Nach den blutigen Protesten der letzten Tage sind die Auseinandersetzungen im Jemen auch am Dienstag weitergegangen. Nach Informationen eines Aktivisten starben neun Demonstranten durch Schüsse und Granatwerfer, zahlreiche weitere wurden verletzt. Unterdessen hält sich Präsident Ali Abdullah Saleh immer noch in Saudi-Arabien auf.

Der seit 1978 amtierende Präsident war am 3. Juni bei einem Bombenangriff auf den Präsidentenpalast in Sanaa schwer verletzt worden und ist seitdem zur Erholung im benachbarten Saudi-Arabien.

Während sich seine Garden am Montag brutale Auseinandersetzungen mit Regimegegnern lieferten (siehe Infobox), bei denen mindestens 24 Menschen ums Leben kamen, traf er – inzwischen wieder weitgehend genesen - mit dem saudischen König Abdullah zusammen. Der König rief die Jemeniten nach Angaben der staatlichen Nachrichtenagentur SPA dazu auf, "die aktuelle Krise zu überwinden".

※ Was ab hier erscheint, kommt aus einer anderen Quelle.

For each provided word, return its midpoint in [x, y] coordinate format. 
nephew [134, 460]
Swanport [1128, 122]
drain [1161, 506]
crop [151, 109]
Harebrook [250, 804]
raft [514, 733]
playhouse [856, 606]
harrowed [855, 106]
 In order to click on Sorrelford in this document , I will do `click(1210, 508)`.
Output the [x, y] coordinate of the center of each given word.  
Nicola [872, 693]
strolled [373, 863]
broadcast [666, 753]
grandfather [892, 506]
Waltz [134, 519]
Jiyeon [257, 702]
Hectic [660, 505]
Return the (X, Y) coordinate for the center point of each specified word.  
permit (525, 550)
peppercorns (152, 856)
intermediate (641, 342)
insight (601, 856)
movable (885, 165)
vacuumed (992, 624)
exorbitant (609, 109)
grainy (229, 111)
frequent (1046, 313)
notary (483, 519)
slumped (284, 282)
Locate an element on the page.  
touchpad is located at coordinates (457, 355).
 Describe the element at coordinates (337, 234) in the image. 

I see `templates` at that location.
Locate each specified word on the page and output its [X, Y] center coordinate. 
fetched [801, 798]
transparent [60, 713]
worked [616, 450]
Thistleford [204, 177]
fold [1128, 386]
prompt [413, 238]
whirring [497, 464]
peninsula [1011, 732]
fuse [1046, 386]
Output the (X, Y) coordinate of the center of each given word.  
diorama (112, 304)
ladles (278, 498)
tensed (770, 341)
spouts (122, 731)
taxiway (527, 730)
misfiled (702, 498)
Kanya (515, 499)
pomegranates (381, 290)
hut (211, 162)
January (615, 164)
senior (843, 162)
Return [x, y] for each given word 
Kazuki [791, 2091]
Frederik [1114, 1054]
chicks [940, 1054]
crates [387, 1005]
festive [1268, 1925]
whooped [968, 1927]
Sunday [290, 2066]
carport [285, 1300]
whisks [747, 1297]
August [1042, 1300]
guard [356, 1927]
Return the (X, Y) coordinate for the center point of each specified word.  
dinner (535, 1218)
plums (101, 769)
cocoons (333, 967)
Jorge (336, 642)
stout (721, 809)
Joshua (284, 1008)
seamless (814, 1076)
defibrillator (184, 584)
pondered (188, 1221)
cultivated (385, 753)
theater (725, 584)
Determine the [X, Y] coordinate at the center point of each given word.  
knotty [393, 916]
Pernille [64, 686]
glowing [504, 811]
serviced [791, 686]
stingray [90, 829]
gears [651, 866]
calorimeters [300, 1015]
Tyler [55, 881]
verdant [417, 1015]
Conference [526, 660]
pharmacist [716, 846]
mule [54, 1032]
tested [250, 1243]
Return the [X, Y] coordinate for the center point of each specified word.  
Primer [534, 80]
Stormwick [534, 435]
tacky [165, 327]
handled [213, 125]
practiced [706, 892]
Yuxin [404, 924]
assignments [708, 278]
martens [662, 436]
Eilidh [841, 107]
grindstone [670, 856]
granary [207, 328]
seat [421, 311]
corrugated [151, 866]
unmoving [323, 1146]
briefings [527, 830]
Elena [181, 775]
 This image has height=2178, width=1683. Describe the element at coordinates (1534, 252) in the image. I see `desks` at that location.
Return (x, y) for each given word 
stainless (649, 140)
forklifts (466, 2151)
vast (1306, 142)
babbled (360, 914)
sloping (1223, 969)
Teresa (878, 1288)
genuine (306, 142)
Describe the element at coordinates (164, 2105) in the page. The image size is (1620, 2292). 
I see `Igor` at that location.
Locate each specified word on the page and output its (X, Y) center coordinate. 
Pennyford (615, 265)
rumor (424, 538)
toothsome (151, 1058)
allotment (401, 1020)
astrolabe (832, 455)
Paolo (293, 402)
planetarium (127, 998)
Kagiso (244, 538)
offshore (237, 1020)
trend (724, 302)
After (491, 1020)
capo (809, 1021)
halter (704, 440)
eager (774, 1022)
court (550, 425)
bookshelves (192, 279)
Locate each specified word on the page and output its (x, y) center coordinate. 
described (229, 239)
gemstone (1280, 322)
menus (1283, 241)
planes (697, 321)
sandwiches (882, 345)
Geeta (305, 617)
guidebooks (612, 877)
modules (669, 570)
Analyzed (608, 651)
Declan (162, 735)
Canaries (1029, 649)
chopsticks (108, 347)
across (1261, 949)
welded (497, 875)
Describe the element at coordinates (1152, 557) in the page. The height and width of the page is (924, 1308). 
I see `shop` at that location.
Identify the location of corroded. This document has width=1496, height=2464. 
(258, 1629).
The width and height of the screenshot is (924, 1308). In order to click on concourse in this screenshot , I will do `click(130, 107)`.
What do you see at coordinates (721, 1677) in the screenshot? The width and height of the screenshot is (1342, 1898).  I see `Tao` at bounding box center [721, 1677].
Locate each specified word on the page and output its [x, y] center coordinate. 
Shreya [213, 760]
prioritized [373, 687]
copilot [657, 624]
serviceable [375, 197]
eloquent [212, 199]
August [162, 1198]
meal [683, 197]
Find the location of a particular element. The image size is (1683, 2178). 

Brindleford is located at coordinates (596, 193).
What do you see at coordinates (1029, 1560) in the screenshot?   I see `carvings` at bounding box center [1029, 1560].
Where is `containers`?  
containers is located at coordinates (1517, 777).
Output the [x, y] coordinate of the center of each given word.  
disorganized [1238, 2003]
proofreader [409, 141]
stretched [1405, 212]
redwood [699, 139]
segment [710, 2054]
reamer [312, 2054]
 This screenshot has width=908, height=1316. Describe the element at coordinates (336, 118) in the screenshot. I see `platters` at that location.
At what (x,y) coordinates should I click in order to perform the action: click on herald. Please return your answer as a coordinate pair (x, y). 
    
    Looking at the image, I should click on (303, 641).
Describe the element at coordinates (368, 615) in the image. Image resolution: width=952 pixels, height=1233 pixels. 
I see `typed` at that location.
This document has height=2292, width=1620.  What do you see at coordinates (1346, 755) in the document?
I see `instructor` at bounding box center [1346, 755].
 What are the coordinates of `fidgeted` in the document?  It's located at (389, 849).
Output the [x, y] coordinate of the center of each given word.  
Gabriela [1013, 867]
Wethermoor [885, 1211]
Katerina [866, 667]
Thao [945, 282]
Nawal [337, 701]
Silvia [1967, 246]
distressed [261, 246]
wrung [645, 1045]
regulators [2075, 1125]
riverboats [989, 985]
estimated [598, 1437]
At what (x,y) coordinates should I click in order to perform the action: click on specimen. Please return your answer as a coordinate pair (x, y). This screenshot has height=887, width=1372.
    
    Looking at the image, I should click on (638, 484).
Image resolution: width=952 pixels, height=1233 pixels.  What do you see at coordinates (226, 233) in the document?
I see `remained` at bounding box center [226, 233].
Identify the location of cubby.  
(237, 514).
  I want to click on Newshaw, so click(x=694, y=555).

Oppositionsanhänger stürmen Militärbasis
Im Jemen hatten Tausende Oppositionsanhänger, unterstützt von abtrünnigen Militärs, eine Basis der Republikanischen Garden von Präsident Saleh gestürmt. Augenzeugen berichteten dem arabischen TV-Sender Al-Arabiya, dass bei dem Angriff kein einziger Schuss gefallen sei.

Seit Jänner fordert die Protestbewegung den Rücktritt des Staatschefs. In seiner Abwesenheit führt Vizepräsident Abed Rabbo Mansour Hadi die Regierungsgeschäfte. Die US-Regierung befürchtet seither, dass Al-Kaida-nahe Gruppen das politische Vakuum ausnutzen könnten.